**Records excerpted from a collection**
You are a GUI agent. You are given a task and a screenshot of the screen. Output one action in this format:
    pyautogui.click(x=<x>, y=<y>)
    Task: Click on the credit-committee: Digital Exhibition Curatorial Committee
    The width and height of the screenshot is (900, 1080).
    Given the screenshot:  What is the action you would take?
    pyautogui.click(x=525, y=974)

**Goal of the exercise**
Edit the material by replacing "Digital Exhibition Curatorial Committee" with "Permanent Collection Review Committee" wherever it occurs, and leave everything else unchanged.

**Answer space**
You are a GUI agent. You are given a task and a screenshot of the screen. Output one action in this format:
    pyautogui.click(x=<x>, y=<y>)
    Task: Click on the credit-committee: Permanent Collection Review Committee
    The width and height of the screenshot is (900, 1080).
    Given the screenshot:  What is the action you would take?
    pyautogui.click(x=525, y=974)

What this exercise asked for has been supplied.